START Given records

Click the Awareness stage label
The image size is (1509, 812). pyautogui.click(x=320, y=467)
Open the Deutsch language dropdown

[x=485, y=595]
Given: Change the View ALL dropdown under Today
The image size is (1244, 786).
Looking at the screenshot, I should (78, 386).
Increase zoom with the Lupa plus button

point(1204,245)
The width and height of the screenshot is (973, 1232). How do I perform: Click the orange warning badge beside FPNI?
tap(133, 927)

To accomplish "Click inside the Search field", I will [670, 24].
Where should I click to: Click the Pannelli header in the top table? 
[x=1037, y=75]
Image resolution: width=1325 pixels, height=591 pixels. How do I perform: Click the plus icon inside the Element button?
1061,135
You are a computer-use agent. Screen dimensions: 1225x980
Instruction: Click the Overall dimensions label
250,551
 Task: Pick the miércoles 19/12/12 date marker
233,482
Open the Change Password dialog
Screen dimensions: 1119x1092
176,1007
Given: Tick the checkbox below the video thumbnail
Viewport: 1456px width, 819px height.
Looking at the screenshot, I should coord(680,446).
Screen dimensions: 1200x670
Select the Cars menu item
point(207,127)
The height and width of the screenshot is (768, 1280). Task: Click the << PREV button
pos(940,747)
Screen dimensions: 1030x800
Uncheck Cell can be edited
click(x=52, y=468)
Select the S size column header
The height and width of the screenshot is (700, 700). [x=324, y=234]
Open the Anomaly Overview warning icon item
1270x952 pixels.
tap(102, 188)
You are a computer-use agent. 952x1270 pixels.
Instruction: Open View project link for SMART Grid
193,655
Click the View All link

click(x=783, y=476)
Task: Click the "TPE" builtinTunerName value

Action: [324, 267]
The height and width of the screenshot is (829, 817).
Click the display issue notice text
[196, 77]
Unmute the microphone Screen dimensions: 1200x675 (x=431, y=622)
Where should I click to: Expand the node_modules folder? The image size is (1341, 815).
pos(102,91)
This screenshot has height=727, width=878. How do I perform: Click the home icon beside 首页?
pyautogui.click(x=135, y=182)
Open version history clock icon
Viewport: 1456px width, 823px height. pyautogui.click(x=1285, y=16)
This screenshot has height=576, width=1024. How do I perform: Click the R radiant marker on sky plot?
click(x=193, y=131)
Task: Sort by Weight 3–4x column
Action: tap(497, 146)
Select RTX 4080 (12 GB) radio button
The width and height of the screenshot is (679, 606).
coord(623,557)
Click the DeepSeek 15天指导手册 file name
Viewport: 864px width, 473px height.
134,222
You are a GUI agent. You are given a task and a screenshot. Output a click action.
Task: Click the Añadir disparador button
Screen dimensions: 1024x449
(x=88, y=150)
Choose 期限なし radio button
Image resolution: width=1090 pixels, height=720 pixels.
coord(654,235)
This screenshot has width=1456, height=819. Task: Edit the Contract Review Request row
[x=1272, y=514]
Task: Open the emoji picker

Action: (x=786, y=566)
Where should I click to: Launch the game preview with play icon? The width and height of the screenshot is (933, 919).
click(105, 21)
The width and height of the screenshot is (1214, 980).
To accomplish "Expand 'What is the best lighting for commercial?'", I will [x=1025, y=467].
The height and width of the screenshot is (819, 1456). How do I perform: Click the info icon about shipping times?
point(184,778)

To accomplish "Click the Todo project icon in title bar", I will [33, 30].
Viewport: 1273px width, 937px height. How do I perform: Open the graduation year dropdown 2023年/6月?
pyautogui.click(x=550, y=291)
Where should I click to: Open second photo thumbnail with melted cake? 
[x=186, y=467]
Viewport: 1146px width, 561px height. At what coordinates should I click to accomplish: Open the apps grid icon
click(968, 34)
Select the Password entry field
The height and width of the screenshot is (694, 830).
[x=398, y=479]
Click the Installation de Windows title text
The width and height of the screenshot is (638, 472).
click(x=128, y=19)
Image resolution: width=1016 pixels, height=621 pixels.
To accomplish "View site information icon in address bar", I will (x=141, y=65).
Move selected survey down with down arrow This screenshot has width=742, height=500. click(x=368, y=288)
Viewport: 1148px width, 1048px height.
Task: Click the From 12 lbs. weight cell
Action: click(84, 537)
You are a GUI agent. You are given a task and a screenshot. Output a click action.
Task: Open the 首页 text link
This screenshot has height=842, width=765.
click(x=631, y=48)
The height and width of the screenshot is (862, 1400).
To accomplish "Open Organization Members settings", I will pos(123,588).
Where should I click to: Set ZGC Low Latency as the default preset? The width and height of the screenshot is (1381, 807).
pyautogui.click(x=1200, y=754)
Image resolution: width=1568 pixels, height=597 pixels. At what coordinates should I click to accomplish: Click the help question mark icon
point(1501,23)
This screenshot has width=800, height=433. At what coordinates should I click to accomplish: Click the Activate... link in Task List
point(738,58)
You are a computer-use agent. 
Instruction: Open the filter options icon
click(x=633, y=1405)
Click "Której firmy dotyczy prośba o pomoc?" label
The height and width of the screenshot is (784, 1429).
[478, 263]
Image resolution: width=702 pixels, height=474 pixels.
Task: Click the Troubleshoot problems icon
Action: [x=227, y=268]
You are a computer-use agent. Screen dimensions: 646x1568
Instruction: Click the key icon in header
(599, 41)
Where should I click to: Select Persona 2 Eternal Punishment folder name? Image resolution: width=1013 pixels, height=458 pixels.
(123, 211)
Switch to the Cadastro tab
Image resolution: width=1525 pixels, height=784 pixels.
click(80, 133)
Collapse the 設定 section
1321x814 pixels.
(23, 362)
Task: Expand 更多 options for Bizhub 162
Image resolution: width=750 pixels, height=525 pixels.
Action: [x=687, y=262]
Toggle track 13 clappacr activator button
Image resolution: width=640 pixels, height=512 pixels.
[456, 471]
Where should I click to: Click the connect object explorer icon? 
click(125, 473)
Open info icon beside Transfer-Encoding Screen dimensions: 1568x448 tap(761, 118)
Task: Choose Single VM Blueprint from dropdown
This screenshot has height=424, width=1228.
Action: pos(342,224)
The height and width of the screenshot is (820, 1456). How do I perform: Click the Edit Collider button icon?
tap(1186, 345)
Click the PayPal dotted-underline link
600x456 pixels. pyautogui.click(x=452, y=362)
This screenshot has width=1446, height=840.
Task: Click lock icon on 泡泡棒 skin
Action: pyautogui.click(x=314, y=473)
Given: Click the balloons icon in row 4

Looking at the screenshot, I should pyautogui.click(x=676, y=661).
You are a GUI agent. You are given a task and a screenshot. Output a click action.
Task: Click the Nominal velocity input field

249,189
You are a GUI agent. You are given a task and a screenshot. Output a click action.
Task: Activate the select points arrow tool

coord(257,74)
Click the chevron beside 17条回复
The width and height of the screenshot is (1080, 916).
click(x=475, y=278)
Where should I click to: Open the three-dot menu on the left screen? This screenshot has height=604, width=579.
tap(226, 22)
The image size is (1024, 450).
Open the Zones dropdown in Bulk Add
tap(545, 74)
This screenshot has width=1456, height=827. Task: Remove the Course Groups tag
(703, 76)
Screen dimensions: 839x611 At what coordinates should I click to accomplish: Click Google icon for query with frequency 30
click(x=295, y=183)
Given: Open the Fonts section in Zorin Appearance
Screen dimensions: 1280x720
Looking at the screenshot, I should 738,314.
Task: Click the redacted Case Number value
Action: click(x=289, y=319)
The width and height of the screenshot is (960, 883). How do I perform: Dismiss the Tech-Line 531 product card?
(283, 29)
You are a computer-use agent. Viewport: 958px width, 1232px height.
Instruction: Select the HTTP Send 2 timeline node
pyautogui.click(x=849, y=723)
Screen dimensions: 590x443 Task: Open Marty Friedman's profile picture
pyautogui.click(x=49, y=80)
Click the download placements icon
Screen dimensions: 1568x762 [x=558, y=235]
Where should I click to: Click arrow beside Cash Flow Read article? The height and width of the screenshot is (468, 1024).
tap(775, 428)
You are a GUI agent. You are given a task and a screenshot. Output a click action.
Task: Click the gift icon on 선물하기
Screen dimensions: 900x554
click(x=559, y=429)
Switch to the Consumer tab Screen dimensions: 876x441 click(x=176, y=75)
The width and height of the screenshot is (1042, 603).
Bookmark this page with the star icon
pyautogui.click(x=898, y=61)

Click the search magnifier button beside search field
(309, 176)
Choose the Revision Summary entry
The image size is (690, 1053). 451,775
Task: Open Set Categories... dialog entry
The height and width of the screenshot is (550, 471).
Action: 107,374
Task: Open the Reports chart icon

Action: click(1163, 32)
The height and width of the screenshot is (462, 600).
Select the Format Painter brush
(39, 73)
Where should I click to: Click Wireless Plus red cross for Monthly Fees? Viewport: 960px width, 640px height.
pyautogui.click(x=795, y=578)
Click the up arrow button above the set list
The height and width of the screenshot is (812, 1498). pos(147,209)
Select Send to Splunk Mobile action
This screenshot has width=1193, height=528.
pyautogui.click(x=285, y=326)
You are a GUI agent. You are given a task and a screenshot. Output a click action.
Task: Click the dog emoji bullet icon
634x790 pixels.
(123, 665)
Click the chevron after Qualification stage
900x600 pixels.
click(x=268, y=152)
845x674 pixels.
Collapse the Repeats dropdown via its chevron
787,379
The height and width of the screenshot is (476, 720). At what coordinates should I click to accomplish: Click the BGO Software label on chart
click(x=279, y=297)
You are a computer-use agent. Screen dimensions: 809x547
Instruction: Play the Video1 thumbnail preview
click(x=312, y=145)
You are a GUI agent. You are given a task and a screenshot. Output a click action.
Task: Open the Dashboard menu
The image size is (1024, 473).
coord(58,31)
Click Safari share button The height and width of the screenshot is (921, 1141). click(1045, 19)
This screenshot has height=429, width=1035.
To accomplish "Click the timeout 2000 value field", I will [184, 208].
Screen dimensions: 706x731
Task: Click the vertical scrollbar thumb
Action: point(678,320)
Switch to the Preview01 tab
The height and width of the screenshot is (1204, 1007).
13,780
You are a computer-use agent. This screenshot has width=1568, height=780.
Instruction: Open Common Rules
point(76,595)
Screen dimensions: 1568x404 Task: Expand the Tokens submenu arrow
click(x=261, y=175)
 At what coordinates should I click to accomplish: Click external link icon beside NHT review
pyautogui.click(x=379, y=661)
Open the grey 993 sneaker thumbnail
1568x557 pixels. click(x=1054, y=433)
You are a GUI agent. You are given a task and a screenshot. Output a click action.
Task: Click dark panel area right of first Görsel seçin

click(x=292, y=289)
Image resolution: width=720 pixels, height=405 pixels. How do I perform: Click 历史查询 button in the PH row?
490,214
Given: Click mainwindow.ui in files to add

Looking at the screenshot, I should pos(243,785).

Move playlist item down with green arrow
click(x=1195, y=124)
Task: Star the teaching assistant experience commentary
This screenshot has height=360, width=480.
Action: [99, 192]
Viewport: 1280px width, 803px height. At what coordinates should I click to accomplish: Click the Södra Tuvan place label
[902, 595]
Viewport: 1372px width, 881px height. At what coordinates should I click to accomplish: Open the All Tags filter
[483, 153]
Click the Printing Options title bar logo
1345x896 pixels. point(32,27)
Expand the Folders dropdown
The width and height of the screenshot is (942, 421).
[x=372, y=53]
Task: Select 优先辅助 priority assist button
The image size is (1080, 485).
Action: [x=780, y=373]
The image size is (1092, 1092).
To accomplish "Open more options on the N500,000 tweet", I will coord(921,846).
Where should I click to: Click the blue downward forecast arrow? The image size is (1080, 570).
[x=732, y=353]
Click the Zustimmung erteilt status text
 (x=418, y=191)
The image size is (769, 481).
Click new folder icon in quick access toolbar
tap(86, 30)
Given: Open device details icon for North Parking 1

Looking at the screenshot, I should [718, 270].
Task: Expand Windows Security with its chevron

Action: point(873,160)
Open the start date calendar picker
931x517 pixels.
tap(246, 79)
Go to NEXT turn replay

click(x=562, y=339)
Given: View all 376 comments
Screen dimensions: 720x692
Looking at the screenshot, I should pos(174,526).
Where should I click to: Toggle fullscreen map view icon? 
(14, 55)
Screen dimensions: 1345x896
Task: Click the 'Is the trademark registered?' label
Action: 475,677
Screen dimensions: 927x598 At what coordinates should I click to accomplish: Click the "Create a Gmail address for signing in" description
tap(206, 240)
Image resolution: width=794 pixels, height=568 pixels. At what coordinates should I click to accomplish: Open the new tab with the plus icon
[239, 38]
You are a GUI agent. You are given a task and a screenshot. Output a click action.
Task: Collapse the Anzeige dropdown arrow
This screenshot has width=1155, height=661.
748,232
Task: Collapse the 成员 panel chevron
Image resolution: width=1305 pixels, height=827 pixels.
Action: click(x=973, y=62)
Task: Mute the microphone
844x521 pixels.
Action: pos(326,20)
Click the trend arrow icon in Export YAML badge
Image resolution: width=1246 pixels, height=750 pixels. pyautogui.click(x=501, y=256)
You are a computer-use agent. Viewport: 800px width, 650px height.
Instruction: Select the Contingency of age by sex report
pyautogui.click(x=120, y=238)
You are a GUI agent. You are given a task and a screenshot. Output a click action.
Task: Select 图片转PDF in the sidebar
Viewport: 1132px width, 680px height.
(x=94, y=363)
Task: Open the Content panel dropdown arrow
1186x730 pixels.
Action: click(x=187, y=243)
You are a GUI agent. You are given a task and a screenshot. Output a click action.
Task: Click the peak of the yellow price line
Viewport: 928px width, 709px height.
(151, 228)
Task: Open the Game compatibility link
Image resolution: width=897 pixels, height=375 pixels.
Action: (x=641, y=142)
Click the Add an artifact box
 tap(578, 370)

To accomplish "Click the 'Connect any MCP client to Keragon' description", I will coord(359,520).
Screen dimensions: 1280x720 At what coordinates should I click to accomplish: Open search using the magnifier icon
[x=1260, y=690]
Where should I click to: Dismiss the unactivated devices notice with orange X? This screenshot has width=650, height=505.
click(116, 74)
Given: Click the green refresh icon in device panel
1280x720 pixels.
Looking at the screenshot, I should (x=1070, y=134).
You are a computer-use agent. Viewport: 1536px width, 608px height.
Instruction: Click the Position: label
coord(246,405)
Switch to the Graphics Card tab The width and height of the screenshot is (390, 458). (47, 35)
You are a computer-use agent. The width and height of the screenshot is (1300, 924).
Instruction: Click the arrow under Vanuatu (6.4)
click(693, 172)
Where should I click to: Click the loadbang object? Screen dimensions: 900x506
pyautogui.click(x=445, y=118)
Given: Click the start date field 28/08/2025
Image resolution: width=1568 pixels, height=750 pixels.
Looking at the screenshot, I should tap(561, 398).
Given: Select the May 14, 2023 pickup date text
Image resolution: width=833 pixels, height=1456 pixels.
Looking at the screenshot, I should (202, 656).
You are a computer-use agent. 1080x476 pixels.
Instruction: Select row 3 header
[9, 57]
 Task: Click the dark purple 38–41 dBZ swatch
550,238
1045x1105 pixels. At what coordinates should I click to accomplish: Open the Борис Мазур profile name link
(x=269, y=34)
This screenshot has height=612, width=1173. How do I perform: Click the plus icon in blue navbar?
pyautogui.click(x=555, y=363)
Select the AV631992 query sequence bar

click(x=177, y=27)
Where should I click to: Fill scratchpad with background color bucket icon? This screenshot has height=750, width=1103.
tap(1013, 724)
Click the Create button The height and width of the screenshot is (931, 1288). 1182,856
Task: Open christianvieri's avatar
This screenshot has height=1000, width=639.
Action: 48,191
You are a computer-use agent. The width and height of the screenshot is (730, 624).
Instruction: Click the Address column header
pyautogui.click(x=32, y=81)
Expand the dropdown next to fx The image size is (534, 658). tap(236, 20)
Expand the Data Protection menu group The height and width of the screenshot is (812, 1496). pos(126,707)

END Given records

- **Activity**
Copy every line of the records above, starting with the first, up to and including the line containing "Unmute the microphone".

- **Written solution**
Click the Awareness stage label
The image size is (1509, 812). pyautogui.click(x=320, y=467)
Open the Deutsch language dropdown

[x=485, y=595]
Given: Change the View ALL dropdown under Today
The image size is (1244, 786).
Looking at the screenshot, I should (78, 386).
Increase zoom with the Lupa plus button

point(1204,245)
The width and height of the screenshot is (973, 1232). How do I perform: Click the orange warning badge beside FPNI?
tap(133, 927)

To accomplish "Click inside the Search field", I will [670, 24].
Where should I click to: Click the Pannelli header in the top table? 
[x=1037, y=75]
Image resolution: width=1325 pixels, height=591 pixels. How do I perform: Click the plus icon inside the Element button?
1061,135
You are a computer-use agent. Screen dimensions: 1225x980
Instruction: Click the Overall dimensions label
250,551
 Task: Pick the miércoles 19/12/12 date marker
233,482
Open the Change Password dialog
Screen dimensions: 1119x1092
176,1007
Given: Tick the checkbox below the video thumbnail
Viewport: 1456px width, 819px height.
Looking at the screenshot, I should coord(680,446).
Screen dimensions: 1200x670
Select the Cars menu item
point(207,127)
The height and width of the screenshot is (768, 1280). Task: Click the << PREV button
pos(940,747)
Screen dimensions: 1030x800
Uncheck Cell can be edited
click(x=52, y=468)
Select the S size column header
The height and width of the screenshot is (700, 700). [x=324, y=234]
Open the Anomaly Overview warning icon item
1270x952 pixels.
tap(102, 188)
You are a computer-use agent. 952x1270 pixels.
Instruction: Open View project link for SMART Grid
193,655
Click the View All link

click(x=783, y=476)
Task: Click the "TPE" builtinTunerName value

Action: [324, 267]
The height and width of the screenshot is (829, 817).
Click the display issue notice text
[196, 77]
Unmute the microphone Screen dimensions: 1200x675 (x=431, y=622)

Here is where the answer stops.